The aim of this work is to compare the latency involved in the execution of separable and Non-separable lossy 9/7 standard for high speed applications of lifting DWT. The separable method of implementation of 2-D DWT requires temporal memory for storing the intermediate levels of coefficients.

i. 9/7 lossy standard

The lossy 9/7 standard requires four lifting steps in row processing and four lifting steps in column processing for the implementation of separable 2-D DWT. The low pass and high pass filter coefficients for 2D 9/7 row processing is given by,

\[
\begin{bmatrix}
H_1 & H_3 \\
H_2 & H_4
\end{bmatrix}
\begin{bmatrix}
H_1(Z_1) & H_3(Z_1) \\
H_2(Z_1) & H_4(Z_1)
\end{bmatrix}
\]

The column filters are given by,

\[
\begin{bmatrix}
H_3 & H_1 \\
H_4 & H_2
\end{bmatrix}
\begin{bmatrix}
H_3(Z_2) & H_1(Z_2) \\
H_4(Z_2) & H_2(Z_2)
\end{bmatrix}
\]

Where

\[
\begin{bmatrix}
H_1(Z) & 0 \\
0 & H_2(Z)
\end{bmatrix}
\begin{bmatrix}
\alpha & \beta \\
0 & \beta
\end{bmatrix}
\begin{bmatrix}
(1+Z) \\
(1+Z^{-1})
\end{bmatrix}
\]

The computations of filter coefficients in each level are dependent on the results of the previous stage.
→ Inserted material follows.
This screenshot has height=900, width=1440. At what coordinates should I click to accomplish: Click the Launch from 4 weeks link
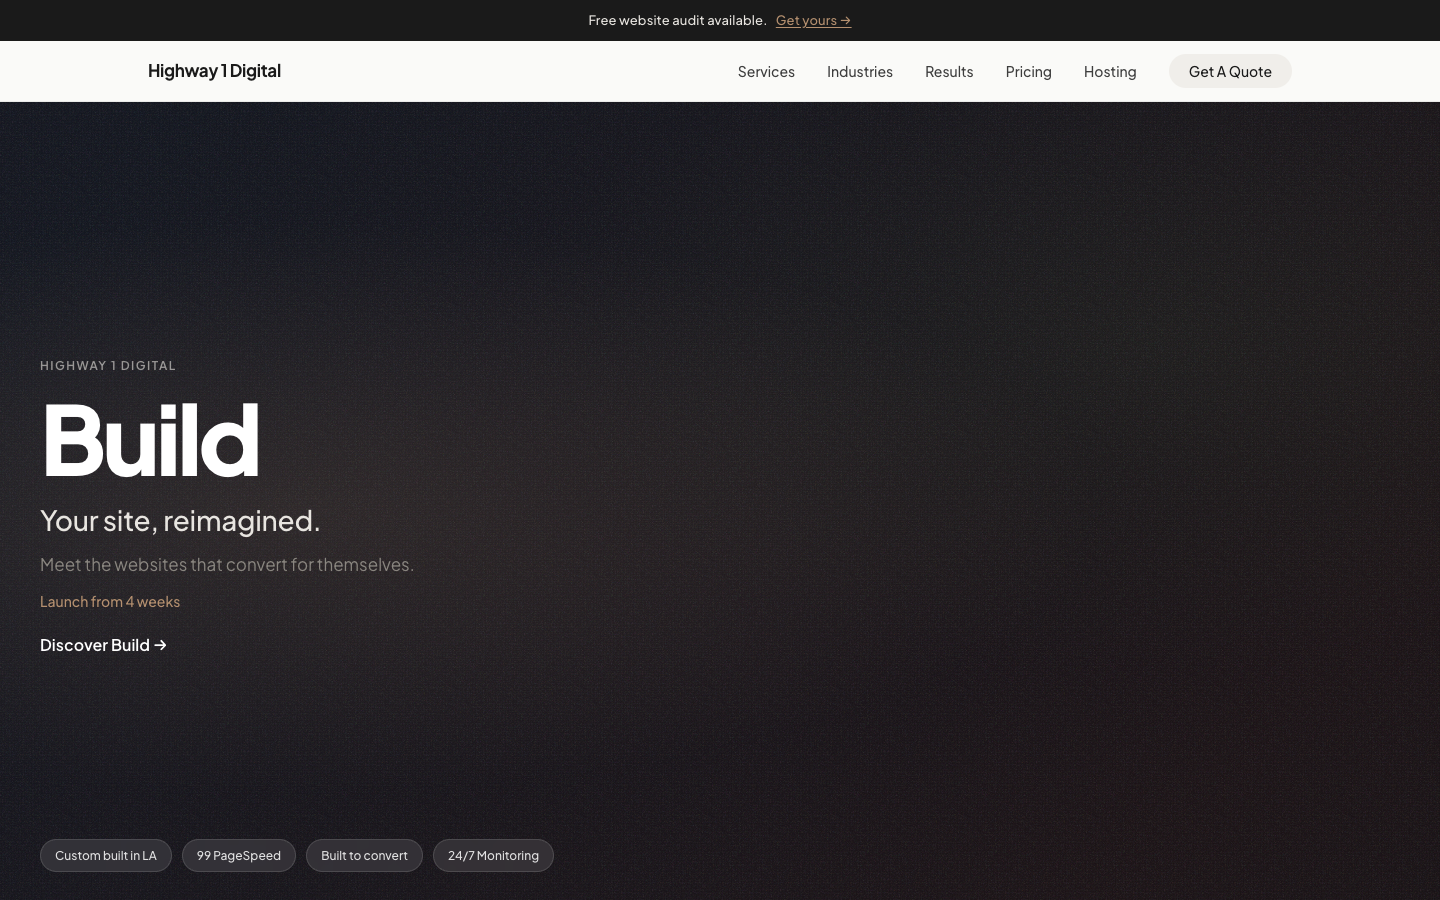point(110,601)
The latency exists in separable decomposition and is equal to eight for row-column decomposition of separable lifting DWT. Each of the filters \(H_1(Z), H_2(Z), H_3(Z), H_4(Z)\) contains two adders, one multiplier and one delay register with a critical path delay of \(T_m + 2T_a\), where \(T_m\) and \(T_a\) are the delay in the execution time of multipliers and adders respectively.

The filter \(H_1(Z)\) computes predict stage \(P_1\) given by,

\[
D(n) = X_k(n) + \alpha [X_k(n) + X_k(n + 1)]
\]

(5)

\(H_2(Z)\) computes update stage \(U_1\) given by,

\[
S(n) = X_k(n) + \beta [D(n-1) + D(n)]
\]

(6)

\(H_3(Z)\) computes predict stage \(P_2\) resulting in high pass filtering and is given by,

\[
HP(n) = D(n) + \gamma [S(n) + S(n + 1)]
\]

(7)

\(H_4(Z)\) computes update stage \(U_2\) resulting in desired low pass filtering,

\[
LP(n) = S(n) + \delta [HP(n-1) + HP(n)]
\]

(8)

After \(N\) lifting steps, scaling coefficients of \(K\) and \(1/K\) are applied to horizontal and vertical coefficients to obtain the low pass and high pass coefficients. This scaling is done for normalizing the magnitude. The values of constants are \(\alpha = 1.586134, \beta = 0.0529801185, \gamma = 0.882911076, \delta = -0.443506852\) and \(K = 1.149604398\).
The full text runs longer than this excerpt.